Semi OT: Uniquely Identifying Substrings for an Elem in a Set: substr, Sets and Complexity

Discussion in 'Perl Misc' started by Veli-Pekka Tätilä, Aug 21, 2005.

  1. Hi,
    Here's a text processing problem that came to mind based on finding a
    certain set of sub strings. As I came up with this one on my own
    incidentally, I don't know any real good words for Googling useful
    information or solutions to the problem and thought I'd ask here then,
    having seen a number of basic string processing threads during my short-time
    presence.

    The Problem:

    Suppose we have a set S of character strings. Each string in the set is
    unique (well sets are), may be of arbitrary length and is composed of some
    known alphabet (e.g. a to z). The task is to write a function that takes an
    element E in S and returns all sub strings of E that uniquely identify E in
    S. Put another way, all the returned strings are sub strings of E but they
    may *not* be sub strings of any other element in S.

    Some Thoughts:

    Upon closer inspection, I also found out that the set of sub strings may
    contain an element that is equal to E if E differs from some other string in
    S by only one character. In that case, E as a whole is the only substring
    identifying E.

    Now, I must confess the problem is not inherently related to Perl in any way
    thus the Semi OT tag in the subject-line. Perl would be the language of
    choice for implementation personally, however, and thus some questions about
    that, too.

    There are bound to be better methods than the obvious brute-force tac of
    trying everything. Howabout the string matching, is substr the way to go or
    am I better off trying to hack regular expressions to do the job? If I'm
    aiming at low temporal complexity, what would be the worst case complexity
    for this problem? Surely not O(n). Performance is not an issue but I'm just
    curious and not guru enough in math or computer science to figure it out
    myself.

    I'm certain the solution is relatively simple. I didn't find anything that
    useful in the Perl Cookbook. The problem is not exactly a straight
    intersection, difference etc... of two arrays but rather the set will
    include elements that are not directly in the array being processed, though
    they are based on an element of the array.

    Motivation:

    By the way, the thing that got me into pondering this problem in the first
    place is somewhat related. I was writing a real crude mini-shell for a
    textmode app of mine and in one command the user had to choose a very long
    element (voice name) from a long list. To make the process easier, I allowed
    selection based on a partial match provided that only one element contained
    the sub string in question. Otherwise the matching elements would be listed.
    Then I started to think if I could generate all the strings that select a
    given element programatically, read lazily, and here's this post you're
    reading.

    PS: I had a hard time titling this post appropriately. Feel free to change
    the subject to something more descriptive.

    --
    With kind regards Veli-Pekka Tätilä ()
    Accessibility, game music, synthesizers and programming:
    http://www.student.oulu.fi/~vtatila/
     
    Veli-Pekka Tätilä, Aug 21, 2005
    #1
    1. Advertising

  2. Re: Semi OT: Correction about Perl Funcs: ment index not substr

    Hi again,
    First mistake spotted. When talking about the perl functions I naturally
    ment index rather than substr. I think this does come down to my English
    skills and the semantics. Sub string means any part of a larger original
    string. yet the substr function won't tell if a given substring is found but
    rather extracts a substring based on character indeces. Maybe the names
    cutString, piece or contains would be more descriptive. Well, my bad as
    usual.

    PS: Please reply to my original message in most cases. If someone wants to
    discuss Perl's naming further, do at least change the subject.

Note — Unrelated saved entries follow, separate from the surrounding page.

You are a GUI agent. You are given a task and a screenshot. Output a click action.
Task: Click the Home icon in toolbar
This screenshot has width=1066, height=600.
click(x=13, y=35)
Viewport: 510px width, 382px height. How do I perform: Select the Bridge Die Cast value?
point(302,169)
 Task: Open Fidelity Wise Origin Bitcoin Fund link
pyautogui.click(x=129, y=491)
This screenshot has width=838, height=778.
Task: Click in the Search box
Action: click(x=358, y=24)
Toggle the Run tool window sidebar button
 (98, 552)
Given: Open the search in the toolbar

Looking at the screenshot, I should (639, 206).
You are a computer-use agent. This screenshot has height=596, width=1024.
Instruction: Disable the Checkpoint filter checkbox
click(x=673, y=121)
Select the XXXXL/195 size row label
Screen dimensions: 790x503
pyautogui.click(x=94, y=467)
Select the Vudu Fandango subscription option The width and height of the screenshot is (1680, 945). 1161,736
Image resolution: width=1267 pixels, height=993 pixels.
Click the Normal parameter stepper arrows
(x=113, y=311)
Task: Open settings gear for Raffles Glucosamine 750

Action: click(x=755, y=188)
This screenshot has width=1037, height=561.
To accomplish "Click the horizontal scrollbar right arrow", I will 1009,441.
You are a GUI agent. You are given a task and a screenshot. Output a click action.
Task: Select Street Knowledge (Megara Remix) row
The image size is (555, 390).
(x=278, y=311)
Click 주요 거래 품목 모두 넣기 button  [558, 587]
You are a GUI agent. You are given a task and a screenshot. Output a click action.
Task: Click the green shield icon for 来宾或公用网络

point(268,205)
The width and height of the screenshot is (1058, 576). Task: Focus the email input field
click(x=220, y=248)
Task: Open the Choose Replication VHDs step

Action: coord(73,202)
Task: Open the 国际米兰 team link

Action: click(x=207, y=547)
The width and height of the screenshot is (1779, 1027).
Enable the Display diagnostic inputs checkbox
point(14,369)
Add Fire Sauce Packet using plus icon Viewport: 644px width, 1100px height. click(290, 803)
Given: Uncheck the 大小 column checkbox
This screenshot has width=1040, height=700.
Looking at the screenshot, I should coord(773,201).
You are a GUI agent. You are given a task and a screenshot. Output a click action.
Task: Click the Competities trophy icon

    With kind regards Veli-Pekka Tätilä ()
    Accessibility, game music, synthesizers and programming:
    http://www.student.oulu.fi/~vtatila/
     
    Veli-Pekka Tätilä, Aug 21, 2005
    #2
    1. Advertising

  3. Veli-Pekka Tätilä

    Guest

    "Veli-Pekka Tätilä" <> wrote:
    > Hi,
    > Here's a text processing problem that came to mind based on finding a
    > certain set of sub strings. As I came up with this one on my own
    > incidentally, I don't know any real good words for Googling useful
    > information or solutions to the problem and thought I'd ask here then,
    > having seen a number of basic string processing threads during my
    > short-time presence.
    >
    > The Problem:
    >
    > Suppose we have a set S of character strings. Each string in the set is
    > unique (well sets are), may be of arbitrary length and is composed of
    > some known alphabet (e.g. a to z). The task is to write a function that
    > takes an element E in S and returns all sub strings of E that uniquely
    > identify E in S. Put another way, all the returned strings are sub
    > strings of E but they may *not* be sub strings of any other element in S.


    This was discussed here two months ago, and someone claimed Text::Ngrams
    was the/a solution. I don't whether it actually is or not, but you may
    want to look up the original thread.


    > Upon closer inspection, I also found out that the set of sub strings may
    > contain an element that is equal to E if E differs from some other string
    > in S by only one character. In that case, E as a whole is the only
    > substring identifying E.


    What if E itself is a substring of some other element of S? Then not even
    E as a whole identifies E!

    Xho

    --
    -------------------- http://NewsReader.Com/ --------------------
    Usenet Newsgroup Service $9.95/Month 30GB
     
    , Aug 21, 2005
    #3
  4. Also sprach Veli-Pekka Tätilä:

    > Hi,
    > Here's a text processing problem that came to mind based on finding a
    > certain set of sub strings. As I came up with this one on my own
    > incidentally, I don't know any real good words for Googling useful
    > information or solutions to the problem and thought I'd ask here then,
    > having seen a number of basic string processing threads during my short-time
    > presence.
    >
    > The Problem:
    >
    > Suppose we have a set S of character strings. Each string in the set is
    > unique (well sets are), may be of arbitrary length and is composed of some
    > known alphabet (e.g. a to z). The task is to write a function that takes an
    > element E in S and returns all sub strings of E that uniquely identify E in
    > S. Put another way, all the returned strings are sub strings of E but they
    > may *not* be sub strings of any other element in S.
    >
    > Some Thoughts:
    >
    > Upon closer inspection, I also found out that the set of sub strings may
    > contain an element that is equal to E if E differs from some other string in
    > S by only one character. In that case, E as a whole is the only substring
    > identifying E.
    >
    > Now, I must confess the problem is not inherently related to Perl in any way
    > thus the Semi OT tag in the subject-line. Perl would be the language of
    > choice for implementation personally, however, and thus some questions about
    > that, too.
    >
    > There are bound to be better methods than the obvious brute-force tac of
    > trying everything. Howabout the string matching, is substr the way to go or
    > am I better off trying to hack regular expressions to do the job? If I'm
    > aiming at low temporal complexity, what would be the worst case complexity
    > for this problem? Surely not O(n). Performance is not an issue but I'm just
    > curious and not guru enough in math or computer science to figure it out
    > myself.


    With a set of $n words, I would assume the complexity of a brute-force
    approach to be

    O( $n * ($n-1) * ($avg * ($avg-1) / 2) )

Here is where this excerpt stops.